Prime Minister Nouri Al Maliki’s Shi’ite-dominated regime has resorted to harsh measures in a vain bid to crush the violence sweeping Iraq, including a surge of executions under the country’s draconian 2005 Anti-Terrorism Law, generally viewed as an attempt to intimidate his political opponents.
The overwhelming majority of the executions, usually by hanging, were carried out against prisoners the government says confessed to “terrorist crimes.”
Amnesty International disputes that and reported on 10 October that 41 men and one woman had been hanged in Iraqi prisons in a two-day period after what the human rights group described as “grossly unfair trials”.
By early December, the government admitted that it had carried out at least 144 executions
in 2013, compared to 129 throughout 2012, the highest annual total since capital punishment, abolished during the US occupation, was reinstated in Iraq in 2004 by the Shi’ite-dominated government of the day.
Amnesty has listed some 500 executions since 2004. But it believes the true number is much higher. This makes Iraq one of the world’s most prolific executioners after China and Iran.
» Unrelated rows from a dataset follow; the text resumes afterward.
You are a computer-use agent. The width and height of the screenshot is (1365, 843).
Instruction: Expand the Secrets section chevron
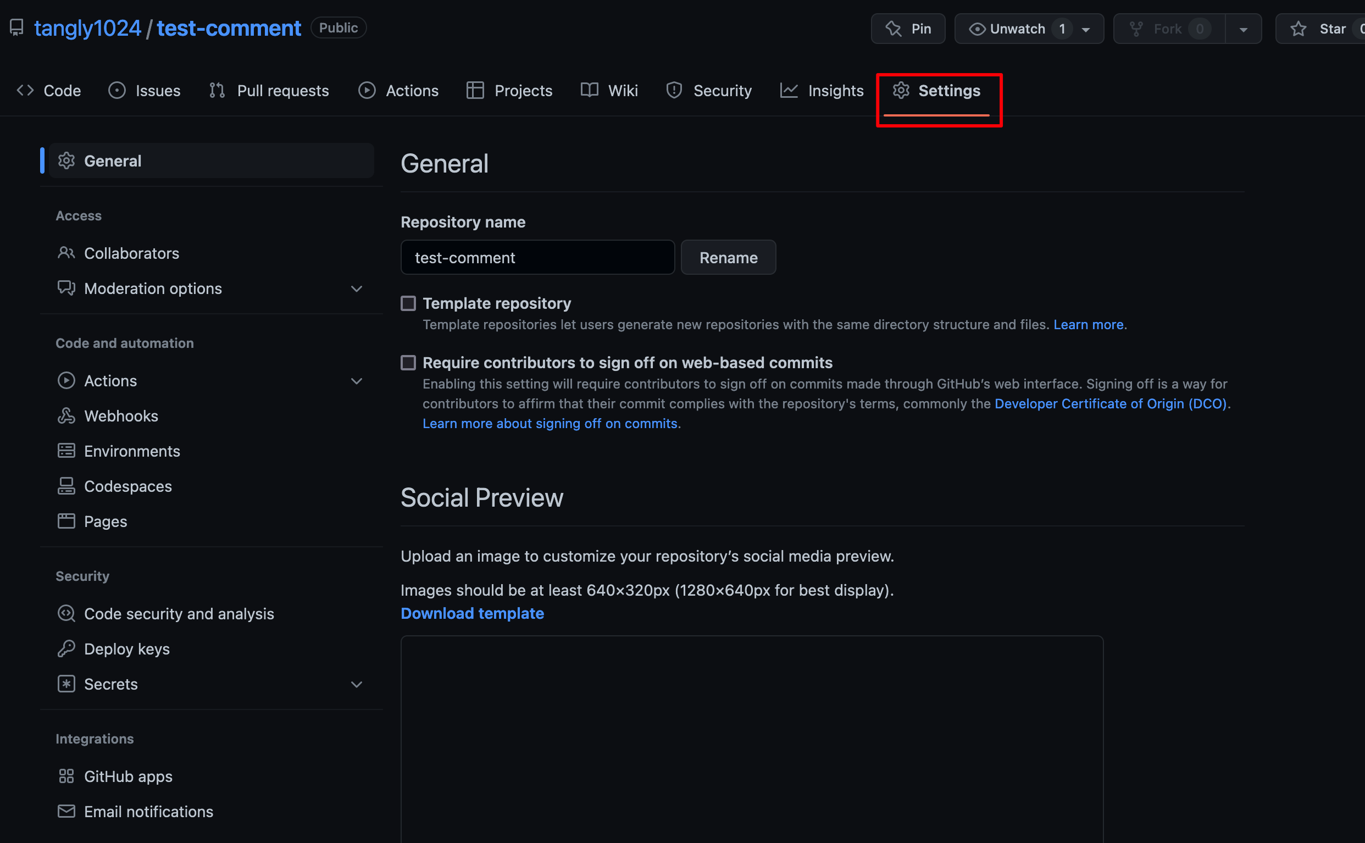pos(357,685)
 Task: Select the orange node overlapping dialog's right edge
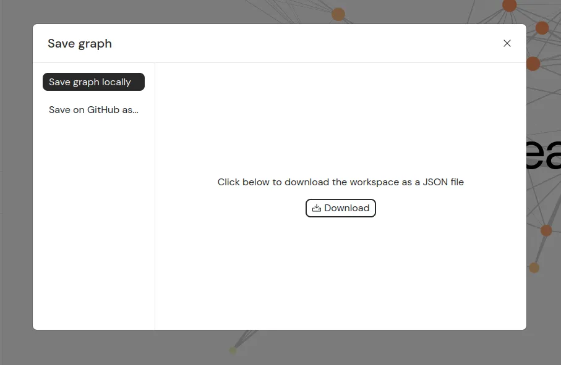533,63
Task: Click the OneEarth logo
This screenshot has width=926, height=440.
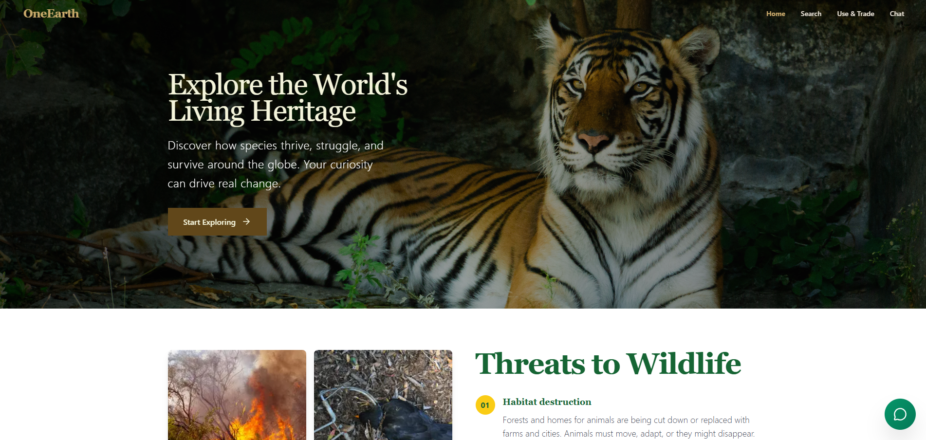Action: 51,14
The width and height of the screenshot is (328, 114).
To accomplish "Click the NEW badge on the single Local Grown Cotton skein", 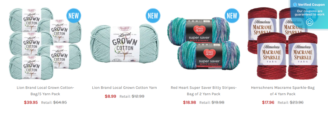I will [x=153, y=16].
United Nations human rights commissioner Navi Pillay has called on the Baghdad regime to halt the executions and expressed horror at the number of offences for which Iraqis can be put to death – 48, including property crimes.
“Given the lack of transparency in court proceedings, major concerns about due process and fairness of trials, and the very wide range of offences for which the death penalty can be imposed, is truly shocking,” she declared.
“Most disturbingly, we do not have a single report of anyone on death row being pardoned, despite the fact that there are well documented cases of confessions being extracted under duress.”